▶ [Given information]:
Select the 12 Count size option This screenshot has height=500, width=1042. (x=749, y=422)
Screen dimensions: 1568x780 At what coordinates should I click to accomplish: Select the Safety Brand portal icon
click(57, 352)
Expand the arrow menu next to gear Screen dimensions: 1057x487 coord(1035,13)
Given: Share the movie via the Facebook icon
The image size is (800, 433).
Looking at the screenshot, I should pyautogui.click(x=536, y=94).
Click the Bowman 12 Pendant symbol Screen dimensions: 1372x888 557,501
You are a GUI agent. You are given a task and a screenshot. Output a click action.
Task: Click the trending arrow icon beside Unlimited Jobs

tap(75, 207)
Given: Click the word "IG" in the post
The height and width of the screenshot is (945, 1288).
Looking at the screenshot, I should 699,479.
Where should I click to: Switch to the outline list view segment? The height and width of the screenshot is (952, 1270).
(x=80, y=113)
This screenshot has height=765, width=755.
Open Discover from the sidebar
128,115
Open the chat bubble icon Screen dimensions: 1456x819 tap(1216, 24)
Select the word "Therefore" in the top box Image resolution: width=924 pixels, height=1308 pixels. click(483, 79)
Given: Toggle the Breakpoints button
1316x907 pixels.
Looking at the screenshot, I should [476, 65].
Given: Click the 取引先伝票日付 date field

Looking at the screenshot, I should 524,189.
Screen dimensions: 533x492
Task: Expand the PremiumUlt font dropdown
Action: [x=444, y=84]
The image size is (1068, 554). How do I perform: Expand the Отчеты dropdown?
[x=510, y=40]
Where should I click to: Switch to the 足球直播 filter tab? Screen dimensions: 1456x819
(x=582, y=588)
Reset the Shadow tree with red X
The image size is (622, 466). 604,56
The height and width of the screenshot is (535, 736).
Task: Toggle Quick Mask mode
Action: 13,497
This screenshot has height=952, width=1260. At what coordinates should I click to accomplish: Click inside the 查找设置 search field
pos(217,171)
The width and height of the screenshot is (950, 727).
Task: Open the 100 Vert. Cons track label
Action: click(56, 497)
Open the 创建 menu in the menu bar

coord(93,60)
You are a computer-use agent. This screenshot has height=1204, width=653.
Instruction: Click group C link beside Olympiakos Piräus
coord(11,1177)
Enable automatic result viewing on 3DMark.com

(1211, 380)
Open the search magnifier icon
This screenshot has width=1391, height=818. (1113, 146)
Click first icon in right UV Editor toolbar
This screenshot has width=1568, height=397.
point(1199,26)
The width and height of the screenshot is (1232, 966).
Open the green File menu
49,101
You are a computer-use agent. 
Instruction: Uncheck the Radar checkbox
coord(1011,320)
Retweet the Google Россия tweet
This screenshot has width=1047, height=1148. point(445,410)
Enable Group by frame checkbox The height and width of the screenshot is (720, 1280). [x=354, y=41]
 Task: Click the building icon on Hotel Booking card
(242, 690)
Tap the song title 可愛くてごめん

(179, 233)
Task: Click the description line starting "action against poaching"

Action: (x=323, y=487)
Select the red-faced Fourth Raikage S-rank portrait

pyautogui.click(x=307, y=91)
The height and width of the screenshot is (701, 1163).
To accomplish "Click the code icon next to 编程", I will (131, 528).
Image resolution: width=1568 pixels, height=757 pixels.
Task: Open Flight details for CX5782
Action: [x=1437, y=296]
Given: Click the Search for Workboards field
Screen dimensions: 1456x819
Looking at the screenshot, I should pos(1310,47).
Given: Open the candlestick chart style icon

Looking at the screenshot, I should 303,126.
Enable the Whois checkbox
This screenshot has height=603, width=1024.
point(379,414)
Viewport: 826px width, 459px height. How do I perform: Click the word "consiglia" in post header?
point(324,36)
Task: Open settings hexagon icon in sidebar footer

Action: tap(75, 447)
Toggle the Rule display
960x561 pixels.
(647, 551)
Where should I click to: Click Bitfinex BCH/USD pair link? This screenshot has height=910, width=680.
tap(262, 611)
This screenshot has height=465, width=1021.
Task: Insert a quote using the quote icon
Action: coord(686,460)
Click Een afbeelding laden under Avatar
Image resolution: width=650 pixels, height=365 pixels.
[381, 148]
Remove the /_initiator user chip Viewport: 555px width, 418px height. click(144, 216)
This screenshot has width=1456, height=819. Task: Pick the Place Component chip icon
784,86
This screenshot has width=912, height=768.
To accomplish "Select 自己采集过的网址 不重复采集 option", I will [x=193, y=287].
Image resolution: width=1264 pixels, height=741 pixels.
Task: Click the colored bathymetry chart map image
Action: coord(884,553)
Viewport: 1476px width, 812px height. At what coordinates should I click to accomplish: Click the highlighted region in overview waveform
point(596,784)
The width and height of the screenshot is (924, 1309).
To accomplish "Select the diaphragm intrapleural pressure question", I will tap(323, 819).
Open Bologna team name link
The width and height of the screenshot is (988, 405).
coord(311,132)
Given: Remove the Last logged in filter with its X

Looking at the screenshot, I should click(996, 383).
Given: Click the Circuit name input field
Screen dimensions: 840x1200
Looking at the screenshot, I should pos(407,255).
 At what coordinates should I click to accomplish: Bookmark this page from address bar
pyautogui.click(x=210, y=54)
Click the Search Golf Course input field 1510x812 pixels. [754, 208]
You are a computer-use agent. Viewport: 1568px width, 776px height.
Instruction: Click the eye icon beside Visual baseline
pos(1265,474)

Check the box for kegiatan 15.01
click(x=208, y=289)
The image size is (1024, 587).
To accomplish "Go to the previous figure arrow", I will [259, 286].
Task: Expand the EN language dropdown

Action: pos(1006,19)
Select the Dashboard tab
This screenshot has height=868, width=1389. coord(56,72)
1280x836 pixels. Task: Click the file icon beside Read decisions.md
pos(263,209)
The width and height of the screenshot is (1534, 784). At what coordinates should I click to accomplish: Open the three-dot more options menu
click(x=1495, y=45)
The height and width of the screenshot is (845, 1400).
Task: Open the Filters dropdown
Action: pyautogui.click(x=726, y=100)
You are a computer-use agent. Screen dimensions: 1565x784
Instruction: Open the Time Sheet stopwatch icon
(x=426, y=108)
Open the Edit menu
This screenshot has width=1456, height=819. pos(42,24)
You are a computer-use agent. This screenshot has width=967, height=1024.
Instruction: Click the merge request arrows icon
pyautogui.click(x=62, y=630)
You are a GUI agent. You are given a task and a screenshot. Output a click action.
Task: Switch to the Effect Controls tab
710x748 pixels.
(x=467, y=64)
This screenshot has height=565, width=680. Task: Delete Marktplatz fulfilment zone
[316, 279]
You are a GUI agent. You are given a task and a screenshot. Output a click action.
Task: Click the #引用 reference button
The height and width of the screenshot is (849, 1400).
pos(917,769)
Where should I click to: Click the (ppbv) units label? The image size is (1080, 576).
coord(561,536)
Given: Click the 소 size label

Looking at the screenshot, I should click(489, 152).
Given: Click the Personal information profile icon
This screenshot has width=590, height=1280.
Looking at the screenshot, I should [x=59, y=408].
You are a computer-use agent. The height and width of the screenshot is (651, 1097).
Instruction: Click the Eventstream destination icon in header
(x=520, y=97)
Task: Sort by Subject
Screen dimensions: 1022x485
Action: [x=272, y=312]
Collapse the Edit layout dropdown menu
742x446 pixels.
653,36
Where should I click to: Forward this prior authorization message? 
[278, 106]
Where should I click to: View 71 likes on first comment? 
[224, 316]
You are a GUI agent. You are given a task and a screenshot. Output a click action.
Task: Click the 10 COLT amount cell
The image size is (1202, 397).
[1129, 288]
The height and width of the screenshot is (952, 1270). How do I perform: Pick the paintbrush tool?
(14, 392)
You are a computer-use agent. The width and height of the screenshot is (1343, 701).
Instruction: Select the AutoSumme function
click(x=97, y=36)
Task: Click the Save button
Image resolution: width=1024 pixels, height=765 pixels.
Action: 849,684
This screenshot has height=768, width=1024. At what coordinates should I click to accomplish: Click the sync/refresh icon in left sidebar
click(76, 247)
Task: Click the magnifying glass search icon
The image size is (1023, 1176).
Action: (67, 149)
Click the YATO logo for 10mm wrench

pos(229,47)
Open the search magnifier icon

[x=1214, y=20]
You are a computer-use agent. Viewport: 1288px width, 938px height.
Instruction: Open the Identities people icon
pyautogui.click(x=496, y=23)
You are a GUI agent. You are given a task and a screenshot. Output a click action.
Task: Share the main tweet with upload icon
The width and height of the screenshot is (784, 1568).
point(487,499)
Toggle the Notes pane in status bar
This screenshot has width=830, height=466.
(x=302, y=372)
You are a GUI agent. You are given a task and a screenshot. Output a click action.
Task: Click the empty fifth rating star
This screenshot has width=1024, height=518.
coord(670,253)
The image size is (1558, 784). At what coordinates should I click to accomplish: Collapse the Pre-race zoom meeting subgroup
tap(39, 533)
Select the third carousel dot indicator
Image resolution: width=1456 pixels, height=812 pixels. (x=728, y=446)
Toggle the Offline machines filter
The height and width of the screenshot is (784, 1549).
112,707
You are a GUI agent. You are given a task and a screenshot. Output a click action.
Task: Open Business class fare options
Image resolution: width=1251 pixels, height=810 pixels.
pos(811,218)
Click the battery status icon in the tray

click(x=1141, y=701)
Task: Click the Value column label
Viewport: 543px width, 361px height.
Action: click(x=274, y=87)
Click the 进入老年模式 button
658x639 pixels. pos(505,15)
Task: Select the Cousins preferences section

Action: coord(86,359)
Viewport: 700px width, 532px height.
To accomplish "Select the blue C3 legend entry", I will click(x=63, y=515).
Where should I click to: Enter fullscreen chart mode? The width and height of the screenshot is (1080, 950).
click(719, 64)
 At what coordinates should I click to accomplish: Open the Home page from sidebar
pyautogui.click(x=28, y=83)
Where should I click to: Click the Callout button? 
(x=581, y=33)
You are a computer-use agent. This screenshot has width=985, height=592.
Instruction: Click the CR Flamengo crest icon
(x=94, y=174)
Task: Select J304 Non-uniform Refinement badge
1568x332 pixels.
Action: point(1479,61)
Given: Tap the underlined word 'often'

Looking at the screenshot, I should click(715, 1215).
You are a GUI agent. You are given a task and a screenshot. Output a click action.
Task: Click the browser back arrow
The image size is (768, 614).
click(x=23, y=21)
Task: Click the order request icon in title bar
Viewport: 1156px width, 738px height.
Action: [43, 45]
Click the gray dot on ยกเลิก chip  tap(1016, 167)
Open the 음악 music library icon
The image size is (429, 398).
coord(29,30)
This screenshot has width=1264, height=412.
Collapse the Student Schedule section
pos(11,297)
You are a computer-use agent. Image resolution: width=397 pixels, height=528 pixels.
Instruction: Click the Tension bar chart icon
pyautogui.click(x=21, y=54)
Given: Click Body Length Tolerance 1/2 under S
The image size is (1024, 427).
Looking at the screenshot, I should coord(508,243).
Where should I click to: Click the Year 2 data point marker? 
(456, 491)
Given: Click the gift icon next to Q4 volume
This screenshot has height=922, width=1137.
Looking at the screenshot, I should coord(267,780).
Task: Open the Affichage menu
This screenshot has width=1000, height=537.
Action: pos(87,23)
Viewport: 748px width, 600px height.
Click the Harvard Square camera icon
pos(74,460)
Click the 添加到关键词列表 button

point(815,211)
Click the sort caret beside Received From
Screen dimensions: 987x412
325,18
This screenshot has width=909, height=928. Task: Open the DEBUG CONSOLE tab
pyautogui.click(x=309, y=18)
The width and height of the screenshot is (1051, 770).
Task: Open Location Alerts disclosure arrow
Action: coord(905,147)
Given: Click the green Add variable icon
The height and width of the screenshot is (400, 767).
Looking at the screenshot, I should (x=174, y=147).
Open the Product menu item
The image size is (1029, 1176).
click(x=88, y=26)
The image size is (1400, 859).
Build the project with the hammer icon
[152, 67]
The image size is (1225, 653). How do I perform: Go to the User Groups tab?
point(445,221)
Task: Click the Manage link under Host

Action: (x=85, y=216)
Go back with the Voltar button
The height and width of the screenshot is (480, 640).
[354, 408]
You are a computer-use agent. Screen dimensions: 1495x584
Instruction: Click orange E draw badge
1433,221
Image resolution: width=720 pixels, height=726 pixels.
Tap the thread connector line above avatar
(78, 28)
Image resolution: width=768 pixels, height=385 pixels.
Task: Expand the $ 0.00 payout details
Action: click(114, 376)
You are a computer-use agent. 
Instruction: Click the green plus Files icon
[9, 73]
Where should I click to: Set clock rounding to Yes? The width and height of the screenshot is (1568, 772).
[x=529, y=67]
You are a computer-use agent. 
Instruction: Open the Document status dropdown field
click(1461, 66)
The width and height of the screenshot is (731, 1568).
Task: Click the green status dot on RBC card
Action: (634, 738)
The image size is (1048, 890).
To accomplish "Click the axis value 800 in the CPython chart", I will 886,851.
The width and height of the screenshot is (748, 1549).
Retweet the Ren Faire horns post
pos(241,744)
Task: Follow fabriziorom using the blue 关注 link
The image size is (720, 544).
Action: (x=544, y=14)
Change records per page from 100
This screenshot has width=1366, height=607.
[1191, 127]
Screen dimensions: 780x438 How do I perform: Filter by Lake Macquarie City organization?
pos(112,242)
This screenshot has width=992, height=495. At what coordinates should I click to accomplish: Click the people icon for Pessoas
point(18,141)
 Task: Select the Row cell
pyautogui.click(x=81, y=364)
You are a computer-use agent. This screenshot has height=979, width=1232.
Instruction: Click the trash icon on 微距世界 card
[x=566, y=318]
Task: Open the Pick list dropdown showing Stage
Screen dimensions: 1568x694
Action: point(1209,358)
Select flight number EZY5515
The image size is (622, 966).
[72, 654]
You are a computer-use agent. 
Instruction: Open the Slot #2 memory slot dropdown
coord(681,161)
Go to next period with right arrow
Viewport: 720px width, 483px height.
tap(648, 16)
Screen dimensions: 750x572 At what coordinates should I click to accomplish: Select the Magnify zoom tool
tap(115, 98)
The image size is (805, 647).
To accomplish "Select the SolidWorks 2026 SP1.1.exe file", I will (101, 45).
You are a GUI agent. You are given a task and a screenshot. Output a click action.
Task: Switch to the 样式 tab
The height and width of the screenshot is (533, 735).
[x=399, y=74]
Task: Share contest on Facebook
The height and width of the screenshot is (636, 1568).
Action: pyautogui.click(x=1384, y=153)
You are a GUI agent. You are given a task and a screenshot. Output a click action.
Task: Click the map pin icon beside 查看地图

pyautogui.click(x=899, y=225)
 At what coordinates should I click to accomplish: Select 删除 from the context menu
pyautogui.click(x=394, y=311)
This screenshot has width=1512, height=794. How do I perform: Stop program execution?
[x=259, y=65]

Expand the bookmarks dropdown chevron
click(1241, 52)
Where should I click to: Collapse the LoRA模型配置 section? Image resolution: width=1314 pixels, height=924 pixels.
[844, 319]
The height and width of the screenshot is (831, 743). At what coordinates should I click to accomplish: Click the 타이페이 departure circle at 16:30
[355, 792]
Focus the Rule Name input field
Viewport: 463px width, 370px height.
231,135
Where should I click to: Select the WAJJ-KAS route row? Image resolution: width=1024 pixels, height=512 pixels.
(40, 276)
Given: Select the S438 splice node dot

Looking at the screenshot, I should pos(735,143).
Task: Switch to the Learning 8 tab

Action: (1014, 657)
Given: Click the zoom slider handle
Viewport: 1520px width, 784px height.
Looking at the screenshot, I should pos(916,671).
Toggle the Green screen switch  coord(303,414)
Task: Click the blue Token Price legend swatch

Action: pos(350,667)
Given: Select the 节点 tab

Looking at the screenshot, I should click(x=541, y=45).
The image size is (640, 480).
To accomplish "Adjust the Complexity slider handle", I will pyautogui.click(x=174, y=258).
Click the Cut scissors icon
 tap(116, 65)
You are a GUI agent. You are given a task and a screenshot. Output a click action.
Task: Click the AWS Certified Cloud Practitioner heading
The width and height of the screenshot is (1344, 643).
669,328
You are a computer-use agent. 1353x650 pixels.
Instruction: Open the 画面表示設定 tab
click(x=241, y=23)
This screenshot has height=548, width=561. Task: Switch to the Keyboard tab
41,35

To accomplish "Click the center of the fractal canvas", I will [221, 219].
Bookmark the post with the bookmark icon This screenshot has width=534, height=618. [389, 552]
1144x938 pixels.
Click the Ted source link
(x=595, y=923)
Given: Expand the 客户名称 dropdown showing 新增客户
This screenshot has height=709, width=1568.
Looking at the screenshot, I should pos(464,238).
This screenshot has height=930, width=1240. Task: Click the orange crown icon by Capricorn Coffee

▶ [Work to complete]: Copy the items, starting at the line that contains "has width=967, height=1024." and ending after the line that contains "coord(561,536)". In that copy, replace "Effect Controls" with "Audio Mixer" and leave everything else unchanged.

▶ [Task answer]:
You are a computer-use agent. This screenshot has width=967, height=1024.
Instruction: Click the merge request arrows icon
pyautogui.click(x=62, y=630)
You are a GUI agent. You are given a task and a screenshot. Output a click action.
Task: Switch to the Audio Mixer tab
710x748 pixels.
(x=467, y=64)
This screenshot has height=565, width=680. Task: Delete Marktplatz fulfilment zone
[316, 279]
You are a GUI agent. You are given a task and a screenshot. Output a click action.
Task: Click the #引用 reference button
The height and width of the screenshot is (849, 1400).
pos(917,769)
Where should I click to: Click the (ppbv) units label? The image size is (1080, 576).
coord(561,536)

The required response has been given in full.